■ Task details
The task calls for every line of the data to be retyped exactly.

■ Material for this task
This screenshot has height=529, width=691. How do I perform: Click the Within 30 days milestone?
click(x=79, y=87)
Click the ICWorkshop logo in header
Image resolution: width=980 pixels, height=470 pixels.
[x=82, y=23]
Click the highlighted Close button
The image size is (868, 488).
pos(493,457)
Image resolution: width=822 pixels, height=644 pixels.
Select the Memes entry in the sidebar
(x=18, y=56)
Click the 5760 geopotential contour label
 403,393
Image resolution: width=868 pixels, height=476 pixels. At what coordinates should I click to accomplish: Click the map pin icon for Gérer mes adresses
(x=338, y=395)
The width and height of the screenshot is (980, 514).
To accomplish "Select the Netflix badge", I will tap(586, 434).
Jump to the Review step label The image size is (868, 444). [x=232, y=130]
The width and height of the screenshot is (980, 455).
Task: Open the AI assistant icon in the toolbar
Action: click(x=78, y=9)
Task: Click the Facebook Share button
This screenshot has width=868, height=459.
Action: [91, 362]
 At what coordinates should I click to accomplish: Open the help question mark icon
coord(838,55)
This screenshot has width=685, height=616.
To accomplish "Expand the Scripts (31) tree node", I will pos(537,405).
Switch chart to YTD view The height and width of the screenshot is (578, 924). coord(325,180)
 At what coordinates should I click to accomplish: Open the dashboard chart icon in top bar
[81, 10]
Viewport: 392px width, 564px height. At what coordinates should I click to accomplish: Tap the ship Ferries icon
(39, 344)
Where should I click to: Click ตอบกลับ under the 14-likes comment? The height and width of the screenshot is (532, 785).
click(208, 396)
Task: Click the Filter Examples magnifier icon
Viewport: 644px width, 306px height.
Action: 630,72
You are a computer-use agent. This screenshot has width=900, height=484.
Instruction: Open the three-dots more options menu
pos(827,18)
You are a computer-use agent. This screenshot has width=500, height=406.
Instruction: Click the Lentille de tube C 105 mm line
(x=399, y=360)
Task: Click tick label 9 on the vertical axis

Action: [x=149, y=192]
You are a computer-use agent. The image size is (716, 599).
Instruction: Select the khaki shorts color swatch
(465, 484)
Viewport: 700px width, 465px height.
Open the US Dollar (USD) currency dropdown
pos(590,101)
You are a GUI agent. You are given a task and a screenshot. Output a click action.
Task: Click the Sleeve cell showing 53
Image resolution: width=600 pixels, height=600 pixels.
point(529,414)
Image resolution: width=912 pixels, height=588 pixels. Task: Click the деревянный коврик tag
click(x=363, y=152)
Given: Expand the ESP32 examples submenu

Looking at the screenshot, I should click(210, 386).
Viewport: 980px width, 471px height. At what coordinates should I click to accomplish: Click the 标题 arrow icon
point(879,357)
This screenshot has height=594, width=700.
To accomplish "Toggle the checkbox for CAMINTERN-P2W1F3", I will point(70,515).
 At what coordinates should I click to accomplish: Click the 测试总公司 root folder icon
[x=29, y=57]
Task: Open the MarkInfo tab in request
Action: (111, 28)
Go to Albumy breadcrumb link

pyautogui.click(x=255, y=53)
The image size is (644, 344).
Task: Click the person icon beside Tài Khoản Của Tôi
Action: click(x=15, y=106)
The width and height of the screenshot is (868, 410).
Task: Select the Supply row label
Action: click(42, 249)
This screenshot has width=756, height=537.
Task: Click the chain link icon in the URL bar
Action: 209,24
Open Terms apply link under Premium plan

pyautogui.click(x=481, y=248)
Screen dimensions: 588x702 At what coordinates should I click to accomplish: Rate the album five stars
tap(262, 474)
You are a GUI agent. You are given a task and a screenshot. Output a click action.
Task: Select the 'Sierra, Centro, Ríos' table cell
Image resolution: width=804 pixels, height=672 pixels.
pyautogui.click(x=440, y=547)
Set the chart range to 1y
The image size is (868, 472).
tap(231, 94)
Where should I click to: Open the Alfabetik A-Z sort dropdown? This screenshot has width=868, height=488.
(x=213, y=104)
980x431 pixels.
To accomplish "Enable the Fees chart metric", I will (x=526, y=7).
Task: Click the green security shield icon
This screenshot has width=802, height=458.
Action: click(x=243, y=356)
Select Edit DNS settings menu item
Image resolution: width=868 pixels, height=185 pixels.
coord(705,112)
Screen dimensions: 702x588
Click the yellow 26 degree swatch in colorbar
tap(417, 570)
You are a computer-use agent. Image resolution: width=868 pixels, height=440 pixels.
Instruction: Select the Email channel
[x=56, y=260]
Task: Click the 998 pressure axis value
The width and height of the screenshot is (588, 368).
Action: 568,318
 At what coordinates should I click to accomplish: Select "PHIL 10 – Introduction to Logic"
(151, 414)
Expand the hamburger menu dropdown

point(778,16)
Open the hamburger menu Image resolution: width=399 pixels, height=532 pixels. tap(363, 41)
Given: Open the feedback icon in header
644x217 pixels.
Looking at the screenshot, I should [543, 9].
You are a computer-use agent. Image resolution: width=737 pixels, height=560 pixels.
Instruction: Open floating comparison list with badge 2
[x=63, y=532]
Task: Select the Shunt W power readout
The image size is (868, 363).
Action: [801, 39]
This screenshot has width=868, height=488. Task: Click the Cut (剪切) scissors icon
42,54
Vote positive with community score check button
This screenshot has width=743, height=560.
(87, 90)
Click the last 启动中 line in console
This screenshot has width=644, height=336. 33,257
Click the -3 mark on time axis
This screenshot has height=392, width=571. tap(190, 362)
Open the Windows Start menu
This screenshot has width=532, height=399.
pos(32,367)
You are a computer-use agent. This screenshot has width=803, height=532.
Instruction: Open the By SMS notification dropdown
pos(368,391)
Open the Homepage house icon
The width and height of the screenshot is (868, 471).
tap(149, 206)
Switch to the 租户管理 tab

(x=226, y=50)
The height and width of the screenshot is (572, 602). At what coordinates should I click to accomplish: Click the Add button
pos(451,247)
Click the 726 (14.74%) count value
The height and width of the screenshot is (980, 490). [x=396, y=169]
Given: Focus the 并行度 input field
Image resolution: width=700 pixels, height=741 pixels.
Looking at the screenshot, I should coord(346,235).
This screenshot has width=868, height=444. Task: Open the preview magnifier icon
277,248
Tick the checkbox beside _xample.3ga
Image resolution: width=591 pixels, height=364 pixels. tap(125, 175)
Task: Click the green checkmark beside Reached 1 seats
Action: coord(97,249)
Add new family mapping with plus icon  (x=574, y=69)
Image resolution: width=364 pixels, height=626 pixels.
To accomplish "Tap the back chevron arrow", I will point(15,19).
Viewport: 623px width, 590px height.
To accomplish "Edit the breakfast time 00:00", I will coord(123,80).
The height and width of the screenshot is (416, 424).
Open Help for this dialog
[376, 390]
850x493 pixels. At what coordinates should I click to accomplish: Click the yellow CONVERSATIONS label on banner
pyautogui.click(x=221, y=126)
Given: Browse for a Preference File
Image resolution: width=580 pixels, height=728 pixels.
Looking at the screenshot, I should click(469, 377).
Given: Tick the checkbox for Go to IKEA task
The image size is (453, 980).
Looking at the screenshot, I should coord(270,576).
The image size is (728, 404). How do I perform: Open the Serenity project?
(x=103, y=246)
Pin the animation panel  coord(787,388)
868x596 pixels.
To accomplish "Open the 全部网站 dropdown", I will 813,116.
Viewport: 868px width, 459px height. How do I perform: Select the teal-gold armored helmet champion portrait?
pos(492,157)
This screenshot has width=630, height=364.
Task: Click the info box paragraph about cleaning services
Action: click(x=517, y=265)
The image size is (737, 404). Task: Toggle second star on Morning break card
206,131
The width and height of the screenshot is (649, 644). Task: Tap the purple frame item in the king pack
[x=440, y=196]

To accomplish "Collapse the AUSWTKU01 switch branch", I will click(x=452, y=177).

■ Response for this exercise
This screenshot has height=529, width=691. How do I perform: Click the Within 30 days milestone?
click(x=79, y=87)
Click the ICWorkshop logo in header
Image resolution: width=980 pixels, height=470 pixels.
[x=82, y=23]
Click the highlighted Close button
The image size is (868, 488).
pos(493,457)
Image resolution: width=822 pixels, height=644 pixels.
Select the Memes entry in the sidebar
(x=18, y=56)
Click the 5760 geopotential contour label
 403,393
Image resolution: width=868 pixels, height=476 pixels. At what coordinates should I click to accomplish: Click the map pin icon for Gérer mes adresses
(x=338, y=395)
The width and height of the screenshot is (980, 514).
To accomplish "Select the Netflix badge", I will tap(586, 434).
Jump to the Review step label The image size is (868, 444). [x=232, y=130]
The width and height of the screenshot is (980, 455).
Task: Open the AI assistant icon in the toolbar
Action: click(x=78, y=9)
Task: Click the Facebook Share button
This screenshot has width=868, height=459.
Action: [91, 362]
 At what coordinates should I click to accomplish: Open the help question mark icon
coord(838,55)
This screenshot has width=685, height=616.
To accomplish "Expand the Scripts (31) tree node", I will pos(537,405).
Switch chart to YTD view The height and width of the screenshot is (578, 924). coord(325,180)
 At what coordinates should I click to accomplish: Open the dashboard chart icon in top bar
[81, 10]
Viewport: 392px width, 564px height. At what coordinates should I click to accomplish: Tap the ship Ferries icon
(39, 344)
Where should I click to: Click ตอบกลับ under the 14-likes comment? The height and width of the screenshot is (532, 785).
click(208, 396)
Task: Click the Filter Examples magnifier icon
Viewport: 644px width, 306px height.
Action: 630,72
You are a computer-use agent. This screenshot has width=900, height=484.
Instruction: Open the three-dots more options menu
pos(827,18)
You are a computer-use agent. This screenshot has width=500, height=406.
Instruction: Click the Lentille de tube C 105 mm line
(x=399, y=360)
Task: Click tick label 9 on the vertical axis

Action: [x=149, y=192]
You are a computer-use agent. The image size is (716, 599).
Instruction: Select the khaki shorts color swatch
(465, 484)
Viewport: 700px width, 465px height.
Open the US Dollar (USD) currency dropdown
pos(590,101)
You are a GUI agent. You are given a task and a screenshot. Output a click action.
Task: Click the Sleeve cell showing 53
Image resolution: width=600 pixels, height=600 pixels.
point(529,414)
Image resolution: width=912 pixels, height=588 pixels. Task: Click the деревянный коврик tag
click(x=363, y=152)
Given: Expand the ESP32 examples submenu

Looking at the screenshot, I should click(210, 386).
Viewport: 980px width, 471px height. At what coordinates should I click to accomplish: Click the 标题 arrow icon
point(879,357)
This screenshot has height=594, width=700.
To accomplish "Toggle the checkbox for CAMINTERN-P2W1F3", I will point(70,515).
 At what coordinates should I click to accomplish: Click the 测试总公司 root folder icon
[x=29, y=57]
Task: Open the MarkInfo tab in request
Action: (111, 28)
Go to Albumy breadcrumb link

pyautogui.click(x=255, y=53)
The image size is (644, 344).
Task: Click the person icon beside Tài Khoản Của Tôi
Action: click(x=15, y=106)
The width and height of the screenshot is (868, 410).
Task: Select the Supply row label
Action: click(42, 249)
This screenshot has width=756, height=537.
Task: Click the chain link icon in the URL bar
Action: 209,24
Open Terms apply link under Premium plan

pyautogui.click(x=481, y=248)
Screen dimensions: 588x702 At what coordinates should I click to accomplish: Rate the album five stars
tap(262, 474)
You are a GUI agent. You are given a task and a screenshot. Output a click action.
Task: Select the 'Sierra, Centro, Ríos' table cell
Image resolution: width=804 pixels, height=672 pixels.
pyautogui.click(x=440, y=547)
Set the chart range to 1y
The image size is (868, 472).
tap(231, 94)
Where should I click to: Open the Alfabetik A-Z sort dropdown? This screenshot has width=868, height=488.
(x=213, y=104)
980x431 pixels.
To accomplish "Enable the Fees chart metric", I will (x=526, y=7).
Task: Click the green security shield icon
This screenshot has width=802, height=458.
Action: click(x=243, y=356)
Select Edit DNS settings menu item
Image resolution: width=868 pixels, height=185 pixels.
coord(705,112)
Screen dimensions: 702x588
Click the yellow 26 degree swatch in colorbar
tap(417, 570)
You are a computer-use agent. Image resolution: width=868 pixels, height=440 pixels.
Instruction: Select the Email channel
[x=56, y=260]
Task: Click the 998 pressure axis value
The width and height of the screenshot is (588, 368).
Action: 568,318
 At what coordinates should I click to accomplish: Select "PHIL 10 – Introduction to Logic"
(151, 414)
Expand the hamburger menu dropdown

point(778,16)
Open the hamburger menu Image resolution: width=399 pixels, height=532 pixels. tap(363, 41)
Given: Open the feedback icon in header
644x217 pixels.
Looking at the screenshot, I should [543, 9].
You are a computer-use agent. Image resolution: width=737 pixels, height=560 pixels.
Instruction: Open floating comparison list with badge 2
[x=63, y=532]
Task: Select the Shunt W power readout
The image size is (868, 363).
Action: [801, 39]
This screenshot has width=868, height=488. Task: Click the Cut (剪切) scissors icon
42,54
Vote positive with community score check button
This screenshot has width=743, height=560.
(87, 90)
Click the last 启动中 line in console
This screenshot has width=644, height=336. 33,257
Click the -3 mark on time axis
This screenshot has height=392, width=571. tap(190, 362)
Open the Windows Start menu
This screenshot has width=532, height=399.
pos(32,367)
You are a computer-use agent. This screenshot has width=803, height=532.
Instruction: Open the By SMS notification dropdown
pos(368,391)
Open the Homepage house icon
The width and height of the screenshot is (868, 471).
tap(149, 206)
Switch to the 租户管理 tab

(x=226, y=50)
The height and width of the screenshot is (572, 602). At what coordinates should I click to accomplish: Click the Add button
pos(451,247)
Click the 726 (14.74%) count value
The height and width of the screenshot is (980, 490). [x=396, y=169]
Given: Focus the 并行度 input field
Image resolution: width=700 pixels, height=741 pixels.
Looking at the screenshot, I should coord(346,235).
This screenshot has width=868, height=444. Task: Open the preview magnifier icon
277,248
Tick the checkbox beside _xample.3ga
Image resolution: width=591 pixels, height=364 pixels. tap(125, 175)
Task: Click the green checkmark beside Reached 1 seats
Action: coord(97,249)
Add new family mapping with plus icon  (x=574, y=69)
Image resolution: width=364 pixels, height=626 pixels.
To accomplish "Tap the back chevron arrow", I will point(15,19).
Viewport: 623px width, 590px height.
To accomplish "Edit the breakfast time 00:00", I will coord(123,80).
The height and width of the screenshot is (416, 424).
Open Help for this dialog
[376, 390]
850x493 pixels. At what coordinates should I click to accomplish: Click the yellow CONVERSATIONS label on banner
pyautogui.click(x=221, y=126)
Given: Browse for a Preference File
Image resolution: width=580 pixels, height=728 pixels.
Looking at the screenshot, I should click(469, 377).
Given: Tick the checkbox for Go to IKEA task
The image size is (453, 980).
Looking at the screenshot, I should coord(270,576).
The image size is (728, 404). How do I perform: Open the Serenity project?
(x=103, y=246)
Pin the animation panel  coord(787,388)
868x596 pixels.
To accomplish "Open the 全部网站 dropdown", I will 813,116.
Viewport: 868px width, 459px height. How do I perform: Select the teal-gold armored helmet champion portrait?
pos(492,157)
This screenshot has width=630, height=364.
Task: Click the info box paragraph about cleaning services
Action: click(x=517, y=265)
The image size is (737, 404). Task: Toggle second star on Morning break card
206,131
The width and height of the screenshot is (649, 644). Task: Tap the purple frame item in the king pack
[x=440, y=196]

To accomplish "Collapse the AUSWTKU01 switch branch", I will click(x=452, y=177).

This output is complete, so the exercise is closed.